How CPU cycles are used when encoding

Once in a while on our forum, somebody asks why the CPU usage isn't at 100% when offline encoding. I recently took the time to provide a thorough answer, which I think would be beneficial posted here.

So first, let's explore what's happening when encoding a media file using Expression Encoder. The encoding process involves 5 phases:

  1. Reading the source(s) from storage.
  2. Demuxing and decoding the source(s) into uncompressed frames.
  3. Pre-processing the frames (deinterlacing, resizing, cropping, etc).
  4. Encoding and muxing the frames.
  5. Writing the stream to storage.

If any one of those operations is slower than the others, all the encoding pipeline will suffer in terms of performance because it will bottleneck the flow of frames into it.

#1 and #5 are usually the bottleneck when source files are either not local (aka slow Network share) or are very high-bandwidth coupled with a slow storage. Possible solutions: making sure the source files are copied locally on your fastest storage available and outputting to a different local storage are good solutions to reduce the bottleneck in those two areas.

#2 usually becomes a bottleneck because of the type of sources and the codecs used to decode them. Obviously, using complex HD sources will use significantly more resources than simple lower-resolution sources. Some 3rd party codecs are extremely slow, running only on one core. Trying to test other codecs available on the PC by disabling some of the codecs listed in the "Tools -> Options -> Compatibility" dialog may help reducing the bottleneck. It's also worth noting that because many codecs are single-thread, having faster cores can help enormeously here. This is the main reason why a 3.4MHz 4-core is faster than a 2.6MHz 8-core PC in many cases.

#3 can become the bottleneck when unneeded cropping/rescaling is applied, when "SuperSampling" resizing and/or "Auto Pixel Adaptive" deinterlacing are applied. The last two are our defaults, which were the best choice for "high quality" encodes at the time we shipped v4 RTM over 18 months ago and we unfortunately can't change the defaults until our next major version since it would be an SDK breaking change. For better balance between performance and quality, we highly recommend using "Bicubic" resizing and "Auto selective blend" deinterlacing. Both of them will perform 2-3x times faster than the defaults and will reduce the chances of the pre-processing phase being the bottleneck. Of course, if at all possible, removing the need for a resize (aka using the same frame size and pixel aspect ratio as the source) will also reduce the load on that phase while keeping better output quality.

This leaves phase #4, where most of the CPU cycles should be used if there are no bottlenecks elsewhere in the pipeline. In the best of worlds, this phase should be your bottleneck, which would very likely max out CPU usage on an 8-core PC for a single-stream encode.
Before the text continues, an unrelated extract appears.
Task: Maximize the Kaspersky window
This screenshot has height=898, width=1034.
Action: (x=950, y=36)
Depending on the encode settings, 100% may still not be achieved, but it should be pretty high. Here are few ideas to make this phase faster:

  1. Make sure to use the defaults for number of threads and slices used to encode (where applicable).
  2. If speed is most important, consider applying our "Fastest" Quality preset, which will significantly speed up encoding process at the cost of some output quality.
  3. Use proper encode settings. For example, trying to encode 480p content into 300kbps would be stressing the encode phase and could slow it down to a crawl. We recommend about 1.5+ Mbps for 480p and about 3+ Mbps for 720p. Consider reducing the frame size and/or frame rate if you are trying to achieve significantly lower output bitrates than this.
  4. If GPU encoding is enabled on a slow GPU when encoding to H.264, it could make the GPU the bottleneck. Solution: disable GPU encoding or get a better GPU.
  5. On larger scale PCs (16 cores and above), single one-stream encodes can't maximize the CPU usage. Parallel encoding is an option to maximize the PC resources. If using a NUMA enabled system, process affinity is highly recommended to ensure memory is not shared across CPUs between the different encoding processes, which can reduce performance.
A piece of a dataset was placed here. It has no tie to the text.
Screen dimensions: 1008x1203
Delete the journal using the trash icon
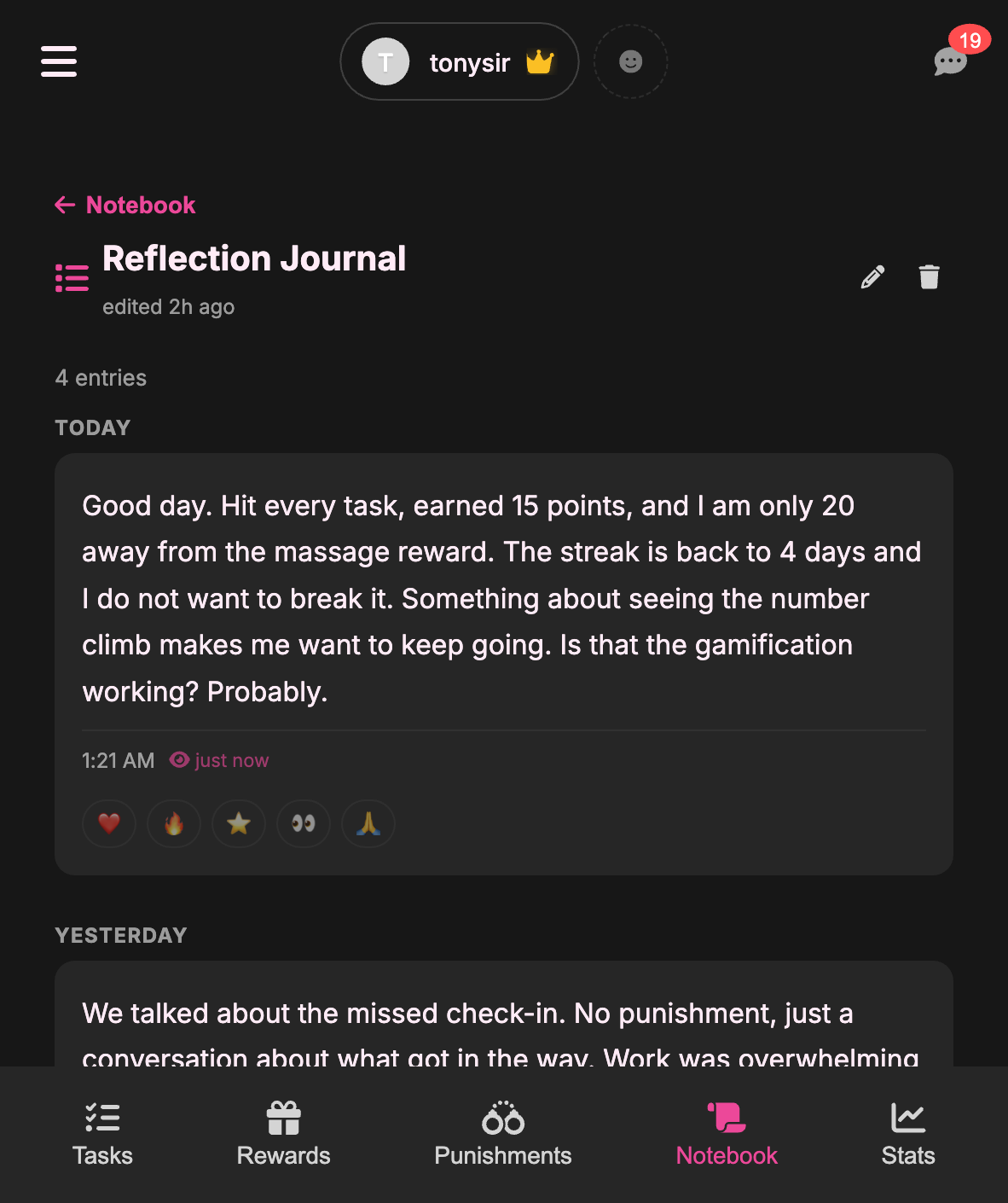pos(929,276)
In the case where nothing seems to help maximizing CPU usage, one could also consider running 2-4 jobs in parallel in separate encoding processes. Using the UI, simply start 2-4 Encoder instances and run the encodes in parallel, bearing that enough system memory is available. This suggestion would certainly not help with a storage bottleneck situation (aka phase #1 and/or #5), but should greatly help speed up the process of encoding multiple jobs.

Finally, if encoding to H.264, using GPU encoding may drastically help speed up the encoding phase. Cuda is supported in Encoder 4 Pro SP1, and Intel QSV (Sandy Bridge) in our next SP release coming soon. When used with the proper hardware, either (or even both) options can cut down encoding time by more than half, and in some cases significantly more.

Hopefully, this gives you some insights on how to isolate and resolve encode performance issues.